With VoIP, landlines are obsolete, only requiring a reliable WiFi or Ethernet connection.
- Phones are not the only device capable of making VoIP calls.
Computers, tablets, gaming devices, and even televisions are able to make and receive phone calls using the Internet. For example, Xbox Live, Skype, FaceTime, and video conferencing solutions such as GoToMeeting.
- Long-distance phone calls are typically free (or cost significantly less)
VoIP uses fewer service providers, significantly decreasing the cost of long-distance phone calls. Normally, when making a transcontinental or transatlantic call, the call is passed from your local phone company to a long-distance phone company using the phone company’s T1 copper infrastructure.
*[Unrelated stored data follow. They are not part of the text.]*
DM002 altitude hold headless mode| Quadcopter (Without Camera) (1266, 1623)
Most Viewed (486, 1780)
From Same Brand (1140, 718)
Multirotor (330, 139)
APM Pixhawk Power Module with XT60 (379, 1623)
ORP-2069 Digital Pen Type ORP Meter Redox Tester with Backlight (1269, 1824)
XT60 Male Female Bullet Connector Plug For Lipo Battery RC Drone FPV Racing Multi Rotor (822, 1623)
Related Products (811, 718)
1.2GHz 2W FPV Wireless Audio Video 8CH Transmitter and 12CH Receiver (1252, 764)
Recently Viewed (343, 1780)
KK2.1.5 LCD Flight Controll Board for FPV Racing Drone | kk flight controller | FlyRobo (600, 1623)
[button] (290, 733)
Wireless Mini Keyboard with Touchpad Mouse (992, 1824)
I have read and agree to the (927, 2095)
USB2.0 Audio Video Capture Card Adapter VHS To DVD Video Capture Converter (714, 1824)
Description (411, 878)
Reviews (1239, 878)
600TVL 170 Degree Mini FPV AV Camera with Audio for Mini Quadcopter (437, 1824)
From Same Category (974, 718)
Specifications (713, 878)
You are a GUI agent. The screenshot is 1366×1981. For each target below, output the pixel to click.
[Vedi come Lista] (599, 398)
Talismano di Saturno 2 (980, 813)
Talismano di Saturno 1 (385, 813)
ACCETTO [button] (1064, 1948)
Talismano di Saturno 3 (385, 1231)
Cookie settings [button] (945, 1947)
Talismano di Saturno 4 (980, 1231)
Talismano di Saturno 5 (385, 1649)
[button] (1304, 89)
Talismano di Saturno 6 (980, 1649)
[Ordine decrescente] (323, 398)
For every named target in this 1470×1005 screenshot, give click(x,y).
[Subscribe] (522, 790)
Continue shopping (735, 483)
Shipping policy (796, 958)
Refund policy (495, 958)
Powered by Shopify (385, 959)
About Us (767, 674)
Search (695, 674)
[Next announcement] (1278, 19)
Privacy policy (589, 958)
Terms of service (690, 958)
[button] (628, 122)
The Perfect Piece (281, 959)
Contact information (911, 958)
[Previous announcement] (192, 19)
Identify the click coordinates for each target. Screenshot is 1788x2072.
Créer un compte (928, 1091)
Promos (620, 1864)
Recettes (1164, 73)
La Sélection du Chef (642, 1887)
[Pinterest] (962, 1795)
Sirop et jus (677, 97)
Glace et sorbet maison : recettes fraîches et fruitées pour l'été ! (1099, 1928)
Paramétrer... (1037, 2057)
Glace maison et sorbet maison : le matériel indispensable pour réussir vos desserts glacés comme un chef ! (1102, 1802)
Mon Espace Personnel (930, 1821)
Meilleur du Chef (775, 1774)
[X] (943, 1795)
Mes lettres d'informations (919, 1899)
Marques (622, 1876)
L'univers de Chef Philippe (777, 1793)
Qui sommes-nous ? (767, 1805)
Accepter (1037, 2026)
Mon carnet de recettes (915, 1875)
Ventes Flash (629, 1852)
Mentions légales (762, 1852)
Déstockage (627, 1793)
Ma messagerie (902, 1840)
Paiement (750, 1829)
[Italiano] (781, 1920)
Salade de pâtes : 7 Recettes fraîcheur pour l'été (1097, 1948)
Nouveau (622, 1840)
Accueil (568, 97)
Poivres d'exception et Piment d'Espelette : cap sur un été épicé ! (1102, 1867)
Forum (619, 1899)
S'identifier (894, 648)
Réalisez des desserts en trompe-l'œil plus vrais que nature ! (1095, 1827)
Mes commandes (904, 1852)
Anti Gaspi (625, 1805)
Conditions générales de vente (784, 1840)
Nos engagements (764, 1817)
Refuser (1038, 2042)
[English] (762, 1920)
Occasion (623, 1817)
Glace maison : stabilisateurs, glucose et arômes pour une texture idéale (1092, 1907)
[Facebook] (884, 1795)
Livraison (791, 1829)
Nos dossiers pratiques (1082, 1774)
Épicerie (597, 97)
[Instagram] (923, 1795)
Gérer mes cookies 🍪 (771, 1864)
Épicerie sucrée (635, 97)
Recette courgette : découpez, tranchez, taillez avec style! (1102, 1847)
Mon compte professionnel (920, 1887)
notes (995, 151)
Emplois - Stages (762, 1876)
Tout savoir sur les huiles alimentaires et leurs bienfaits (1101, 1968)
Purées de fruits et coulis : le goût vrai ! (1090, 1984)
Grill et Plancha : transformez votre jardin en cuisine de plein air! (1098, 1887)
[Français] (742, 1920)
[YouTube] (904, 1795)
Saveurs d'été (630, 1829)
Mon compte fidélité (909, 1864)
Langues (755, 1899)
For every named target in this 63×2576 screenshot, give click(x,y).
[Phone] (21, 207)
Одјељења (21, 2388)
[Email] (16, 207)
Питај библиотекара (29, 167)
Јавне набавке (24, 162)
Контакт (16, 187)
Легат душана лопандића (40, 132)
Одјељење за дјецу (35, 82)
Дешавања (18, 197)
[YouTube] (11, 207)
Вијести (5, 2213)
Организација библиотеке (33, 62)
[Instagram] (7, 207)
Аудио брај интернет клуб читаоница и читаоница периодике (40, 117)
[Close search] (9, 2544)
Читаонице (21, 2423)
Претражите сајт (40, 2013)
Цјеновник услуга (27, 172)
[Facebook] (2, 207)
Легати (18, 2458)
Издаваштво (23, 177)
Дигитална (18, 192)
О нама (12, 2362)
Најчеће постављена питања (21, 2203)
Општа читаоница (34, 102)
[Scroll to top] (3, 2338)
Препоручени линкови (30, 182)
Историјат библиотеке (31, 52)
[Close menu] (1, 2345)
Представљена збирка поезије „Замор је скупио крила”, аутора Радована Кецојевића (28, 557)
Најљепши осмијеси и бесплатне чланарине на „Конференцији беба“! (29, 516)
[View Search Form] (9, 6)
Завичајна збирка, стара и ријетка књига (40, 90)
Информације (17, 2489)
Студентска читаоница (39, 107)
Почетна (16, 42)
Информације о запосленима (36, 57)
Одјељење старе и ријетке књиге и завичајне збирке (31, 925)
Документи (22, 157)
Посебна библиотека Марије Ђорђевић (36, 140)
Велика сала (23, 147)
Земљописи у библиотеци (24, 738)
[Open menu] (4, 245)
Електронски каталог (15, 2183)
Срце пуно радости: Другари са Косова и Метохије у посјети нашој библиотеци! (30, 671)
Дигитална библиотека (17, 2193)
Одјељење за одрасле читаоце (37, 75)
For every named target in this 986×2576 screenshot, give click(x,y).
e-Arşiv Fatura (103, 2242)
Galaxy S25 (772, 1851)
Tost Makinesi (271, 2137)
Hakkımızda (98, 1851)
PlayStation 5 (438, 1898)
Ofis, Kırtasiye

With VoIP, calls are passed through your existing Internet service provider as data.
- Actually, the entire VoIP phone service is cheaper.
With T1 copper wiring hooked up to every office for landline service, maintenance of the infrastructure, though usually fixed, is still an added cost to your bill. In fact, most organizations won’t need the copper lines after switching to VoIP. Traditional phones also include the added expense of paying the local and long-distance phone companies for their services.
- Approximately 79% of U.S. businesses use VoIP.
According to In-Stat, a market-research company, this usage increased from only 37% of U.S. businesses using VoIP phone service five years ago.
- Keep your original phone number
Phone number portability is a standard feature that comes with switching your phone service. For organizations, the ability to keep the same phone number(s) is vital to daily business because it reduces confusion for those who contact your nonprofit regularly. In addition, retaining the same number saves time and money when it comes to updating public listings of the number, including printed marketing materials and tracking down independent online listings outside or your organization’s website.
- VoIP is packed with features traditional phones lack.
Can your traditional telephone transcribe a voicemail and email it to you? We didn’t think so. Thanks to the Internet, VoIP phones can perform many additional functions that make it easier to stay connected while on-the-go. For instance, you can create a call forwarding list that will direct calls from your office phone to your cell phone, or try another number on your list in an attempt to find you until you answer one of the phones. VoIP also enables you to create calling trees, set hold music or messages, program an auto-attendant, and track call data for reports, among other features.
- You can stay connected to your office phone no matter what.
Staying connected is vital to any business, including nonprofits. Even when your Internet connection is down or the power goes out, VoIP is able to route the calls from your office phone to your cell phone or another number. This also means that you can forward your calls from your office phone to another number and receive your calls anywhere!